The DNAinfo archives brought to you by WNYC.
Read the press release here.

Gowanus Canal Lands 'New Yorker' Magazine Cover

By Leslie Albrecht | August 24, 2015 12:10pm | Updated on August 24, 2015 12:19pm
 The cover of this week's New Yorker magazine shows a couple sipping wine on the banks of the Gowanus Canal. Artist Adrian Tomine drew the picture.
The cover of this week's New Yorker magazine shows a couple sipping wine on the banks of the Gowanus Canal. Artist Adrian Tomine drew the picture.
View Full Caption
Adrian Tomine

The city's most buzzed-about Superfund site is having a moment — although it may not pass the smell test.

The Gowanus Canal is on the cover of The New Yorker magazine this week, making its first-ever appearance on the front of the storied weekly.

The image shows a couple sipping wine while gazing at the polluted waterway.
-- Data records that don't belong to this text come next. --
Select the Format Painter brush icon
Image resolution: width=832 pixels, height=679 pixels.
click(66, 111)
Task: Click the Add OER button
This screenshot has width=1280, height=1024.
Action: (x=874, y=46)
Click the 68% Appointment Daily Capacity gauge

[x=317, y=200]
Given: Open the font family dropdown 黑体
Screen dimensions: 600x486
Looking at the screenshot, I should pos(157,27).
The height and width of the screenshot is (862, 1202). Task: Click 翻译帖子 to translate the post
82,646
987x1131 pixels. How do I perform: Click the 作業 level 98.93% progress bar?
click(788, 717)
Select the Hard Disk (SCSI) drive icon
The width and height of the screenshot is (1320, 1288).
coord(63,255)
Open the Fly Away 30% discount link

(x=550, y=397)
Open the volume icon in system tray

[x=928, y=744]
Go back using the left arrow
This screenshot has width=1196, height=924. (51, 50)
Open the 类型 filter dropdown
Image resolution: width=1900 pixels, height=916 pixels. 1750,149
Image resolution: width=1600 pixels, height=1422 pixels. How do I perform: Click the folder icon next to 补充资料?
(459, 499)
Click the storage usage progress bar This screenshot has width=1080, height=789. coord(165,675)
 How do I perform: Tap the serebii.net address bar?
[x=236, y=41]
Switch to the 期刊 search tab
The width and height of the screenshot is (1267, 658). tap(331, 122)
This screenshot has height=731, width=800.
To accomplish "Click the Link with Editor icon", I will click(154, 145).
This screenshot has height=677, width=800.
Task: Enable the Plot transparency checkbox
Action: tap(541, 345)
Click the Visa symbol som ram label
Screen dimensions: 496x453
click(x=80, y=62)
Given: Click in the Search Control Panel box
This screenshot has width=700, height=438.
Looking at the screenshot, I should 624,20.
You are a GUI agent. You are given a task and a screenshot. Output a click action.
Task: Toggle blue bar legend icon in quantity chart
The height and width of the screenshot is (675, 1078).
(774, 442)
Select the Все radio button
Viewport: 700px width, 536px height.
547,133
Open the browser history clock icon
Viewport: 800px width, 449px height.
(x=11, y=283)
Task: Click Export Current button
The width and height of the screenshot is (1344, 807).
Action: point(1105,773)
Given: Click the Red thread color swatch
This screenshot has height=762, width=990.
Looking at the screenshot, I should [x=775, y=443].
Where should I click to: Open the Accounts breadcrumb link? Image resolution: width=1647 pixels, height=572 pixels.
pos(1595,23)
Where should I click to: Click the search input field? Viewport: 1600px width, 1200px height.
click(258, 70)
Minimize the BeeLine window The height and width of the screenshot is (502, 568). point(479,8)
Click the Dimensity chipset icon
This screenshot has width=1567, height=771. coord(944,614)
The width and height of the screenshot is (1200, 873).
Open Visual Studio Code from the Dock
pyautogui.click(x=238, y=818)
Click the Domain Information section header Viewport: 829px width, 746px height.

Bags from the neighborhood's Whole Foods grocery store and a baby are at their feet.

 

In the background a bulldozer picks at what appears to be a pile of scrap metal, possibly at Sixth Street Iron & Metal.

Artist Adrian Tomine told the magazine that it's "beautiful and hilarious to see people eating their organic kale and quinoa salads while gazing across the opaque, fetid water."

He added, “I guess it proves that there’s no part of the city that can’t be revitalized, recontextualized, or ruined—depending on your point of view.”

The U.S. Environmental Protection Agency next year will begin its $506 million Superfund plan to clean up what it deems "one of the nation's most extensively contaminated water bodies." Built in 1869, the banks of the Gowanus Canal was once lined with gas plants, mills, tanneries and chemical plants and other businesses that routinely dumped waste into the channel.

The industrial neighborhood is now changing at light speed: a store selling $96 stuffed animals opened recently, and a high-rise luxury housing development is under construction on the banks of the canal.

Correction: A previous version of this story said the metal yard depicted on the cover was possibly Benson Scrap Metal, but Sixth Street Iron & Metal, which is closer to the Whole Foods than Benson, is the more likely inspiration.